--- START ---
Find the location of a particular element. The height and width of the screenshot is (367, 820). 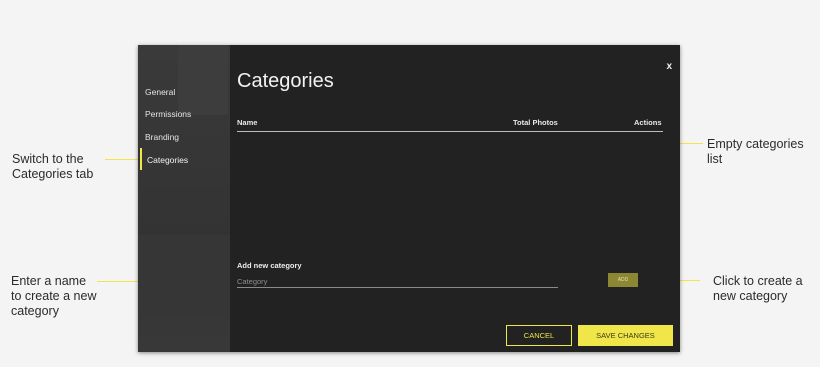

annotation-line: Categories tab is located at coordinates (53, 174).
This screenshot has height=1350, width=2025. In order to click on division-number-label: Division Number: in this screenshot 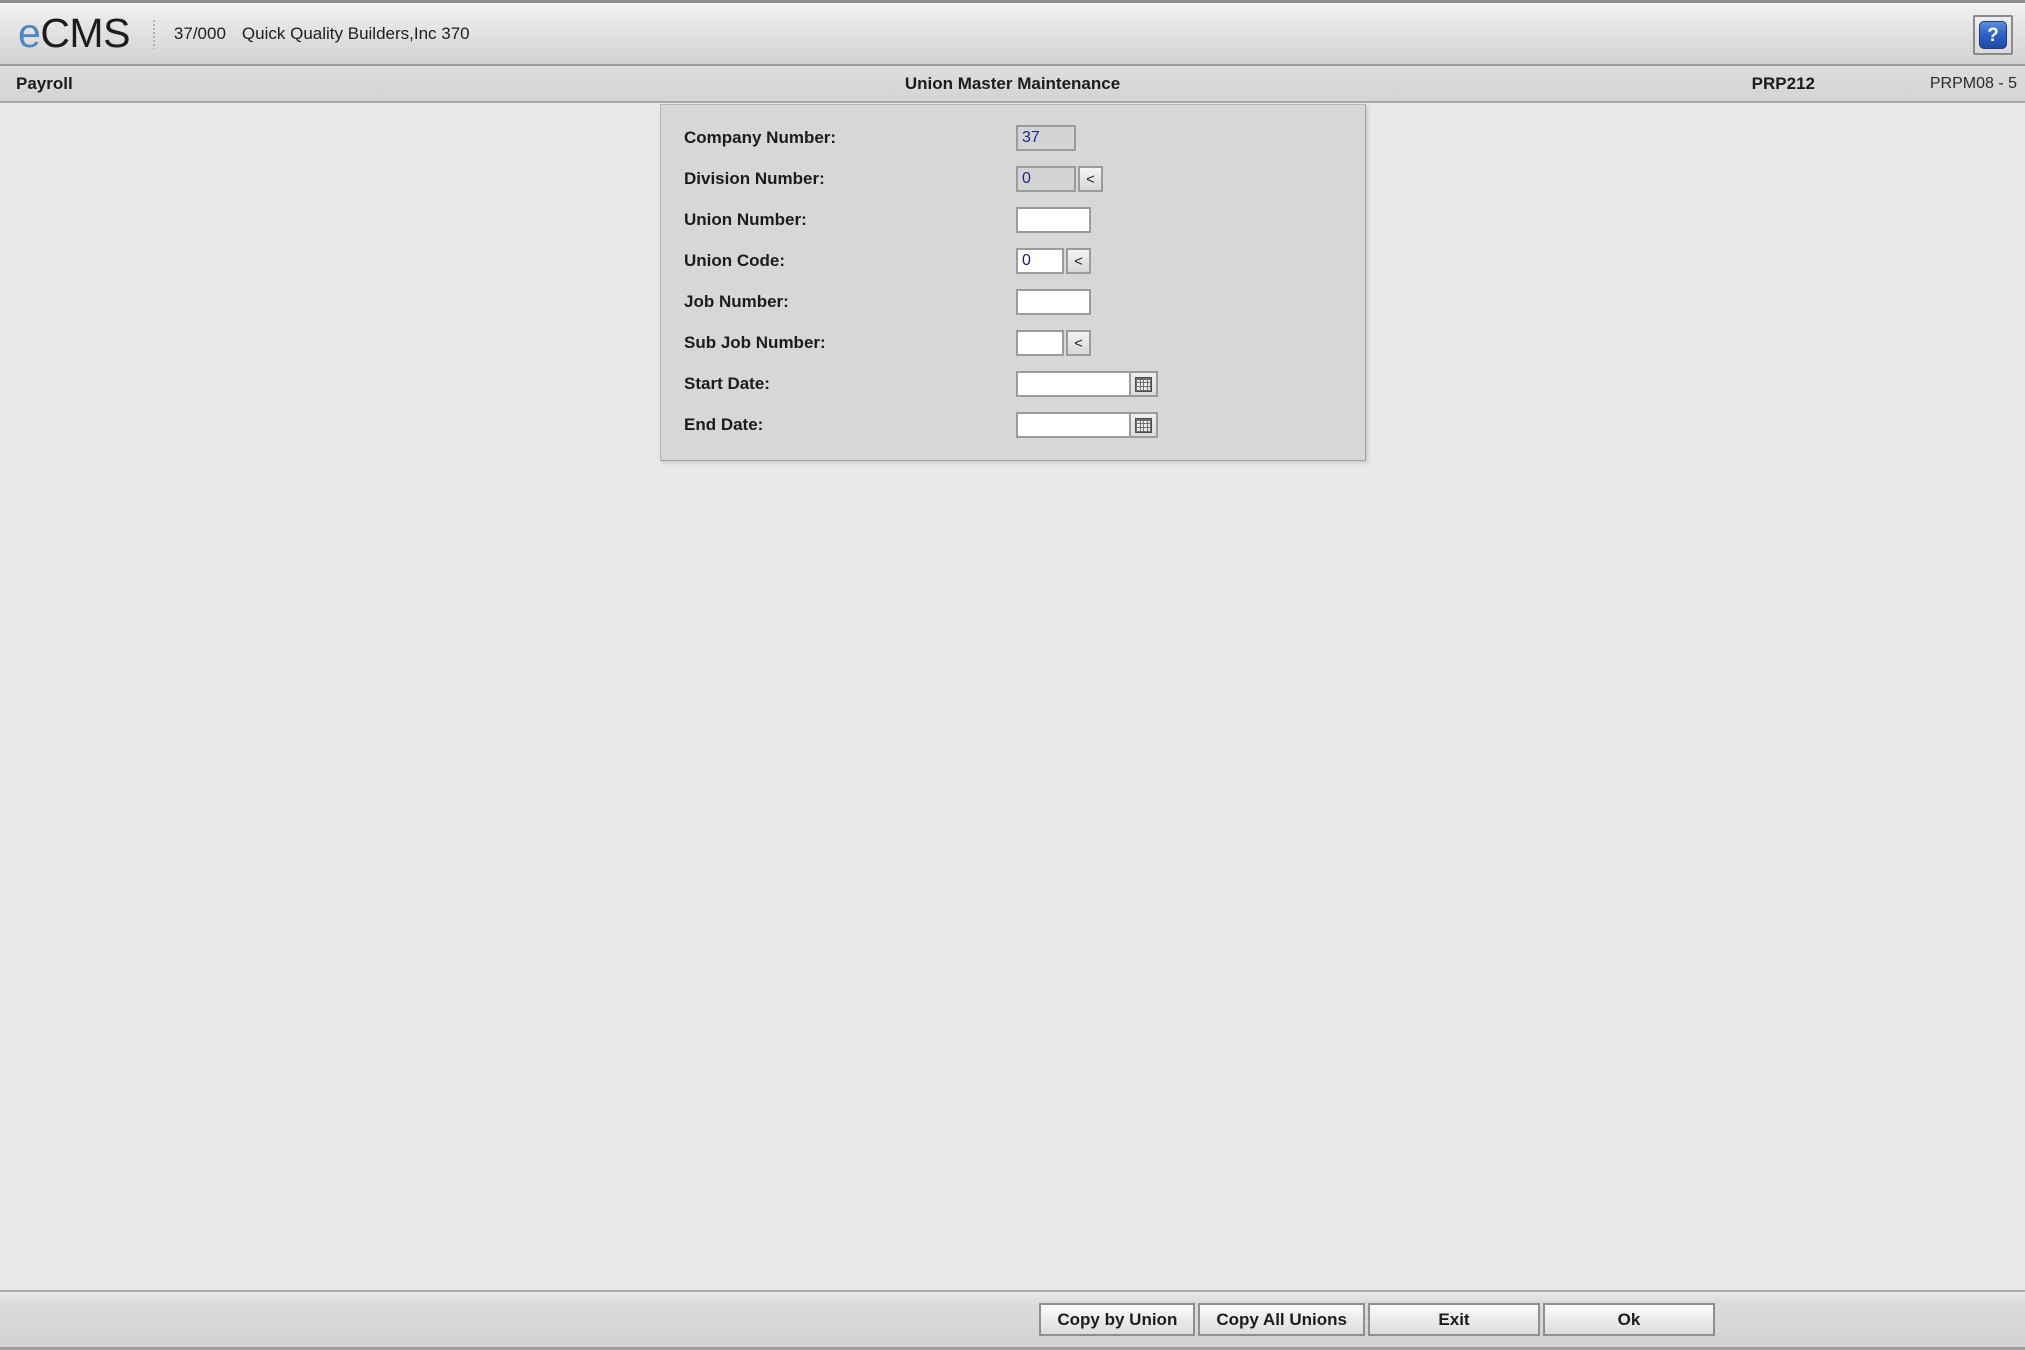, I will do `click(754, 178)`.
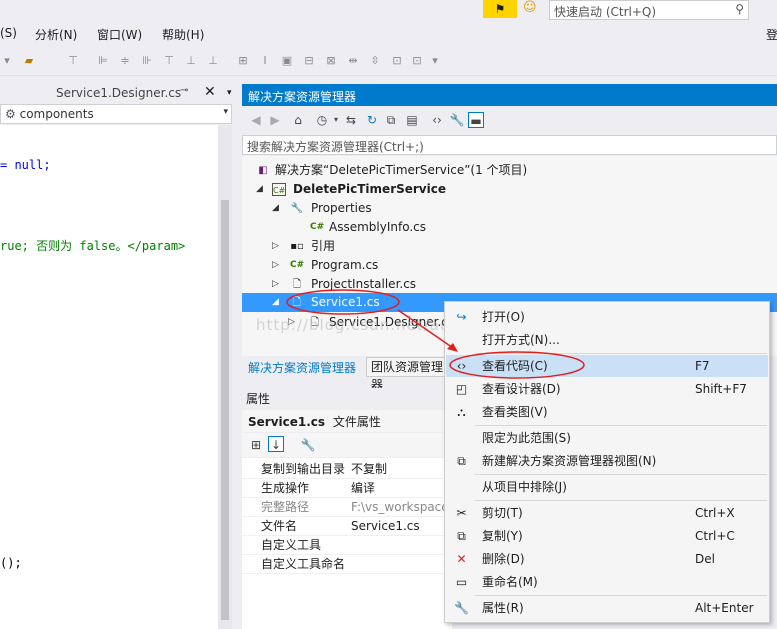 This screenshot has height=629, width=777. What do you see at coordinates (372, 120) in the screenshot?
I see `refresh-icon: ↻` at bounding box center [372, 120].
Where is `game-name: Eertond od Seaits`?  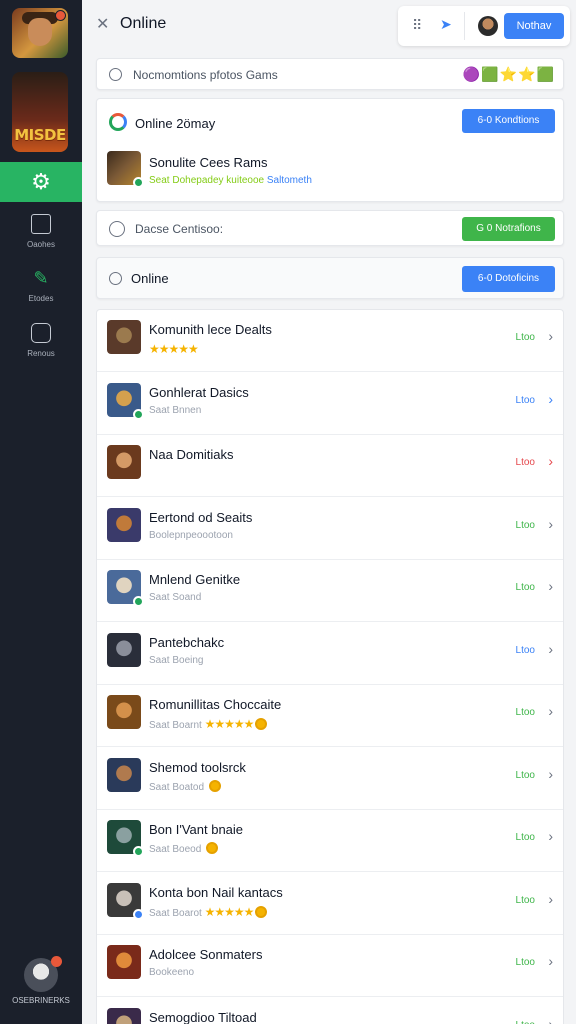
game-name: Eertond od Seaits is located at coordinates (201, 517).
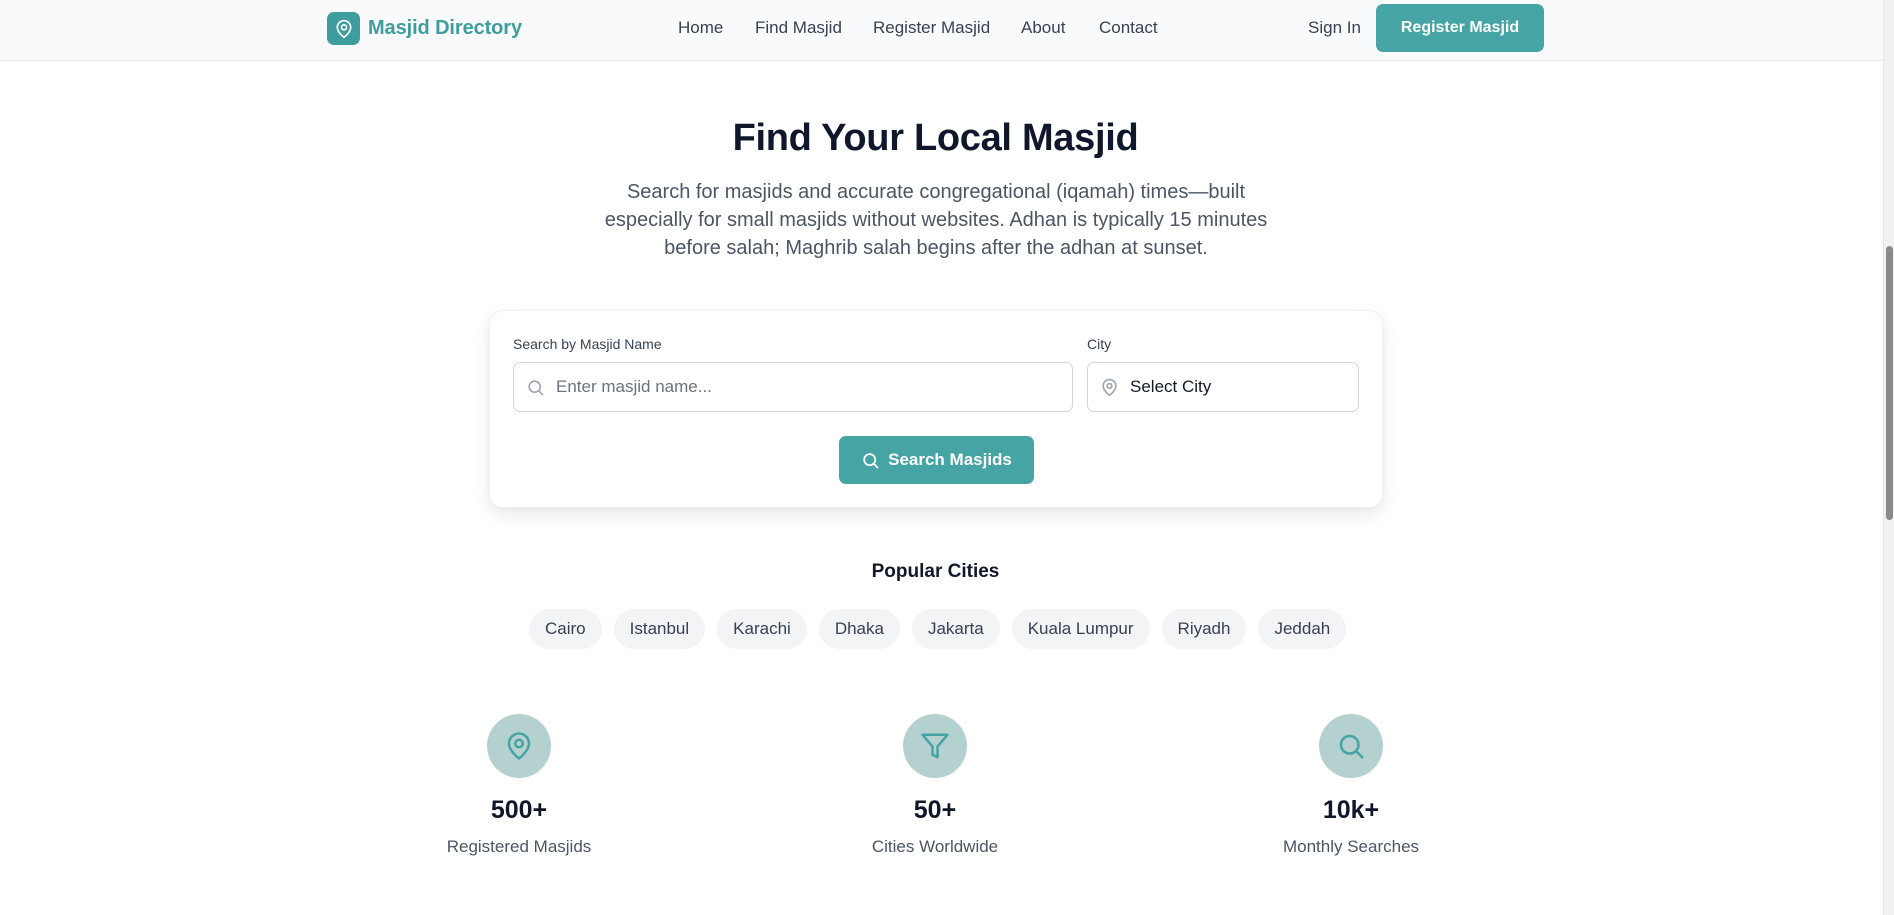 This screenshot has width=1894, height=915. Describe the element at coordinates (935, 786) in the screenshot. I see `stat-cities-worldwide: 50+ Cities Worldwide` at that location.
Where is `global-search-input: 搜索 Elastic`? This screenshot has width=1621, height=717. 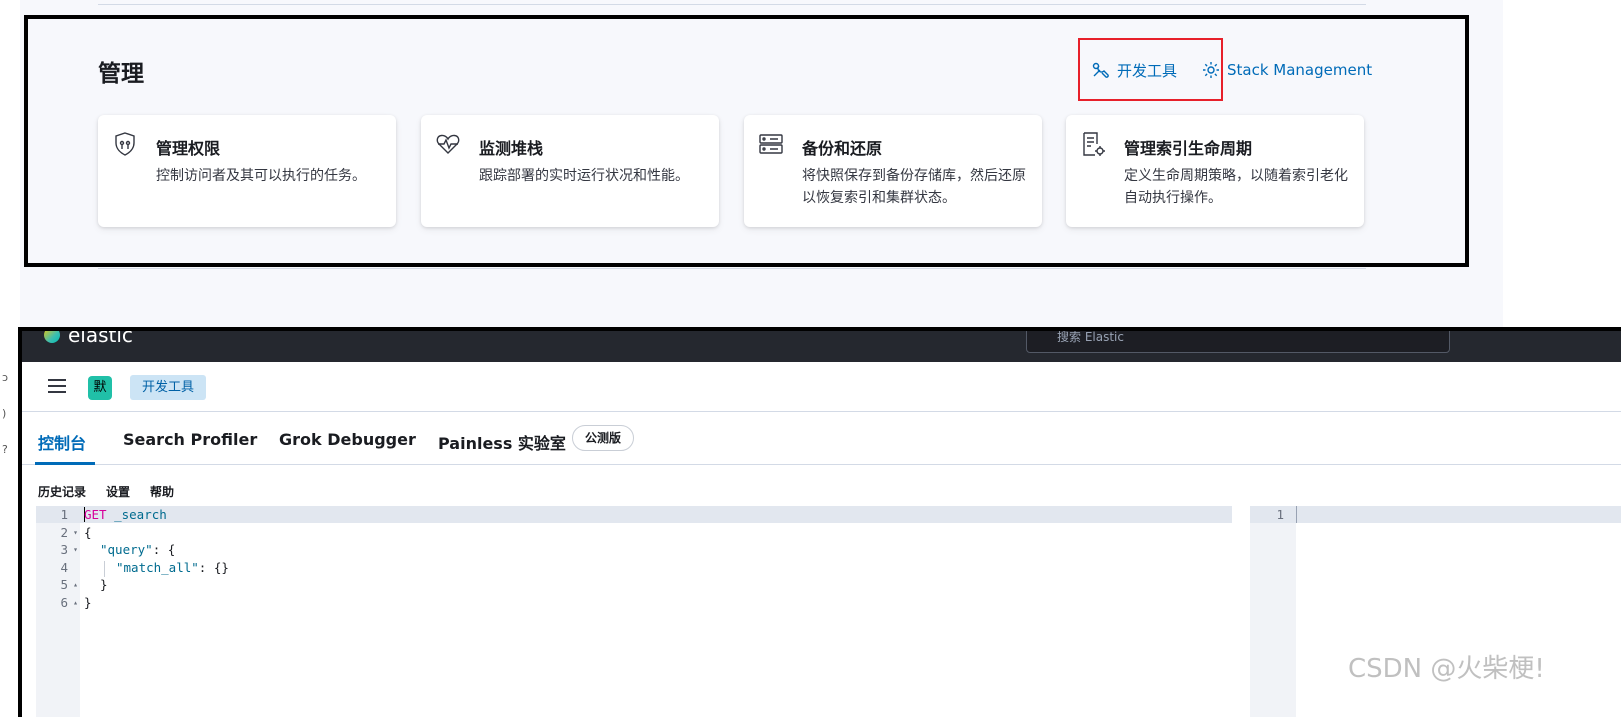 global-search-input: 搜索 Elastic is located at coordinates (1238, 342).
--- END ---
Work to complete:
Reproduce the rows word for word, from the first line through the line containing "annotation-line: Categories tab", including that line. Leave out the pictures.

Solved problem:
Find the location of a particular element. The height and width of the screenshot is (367, 820). 

annotation-line: Categories tab is located at coordinates (53, 174).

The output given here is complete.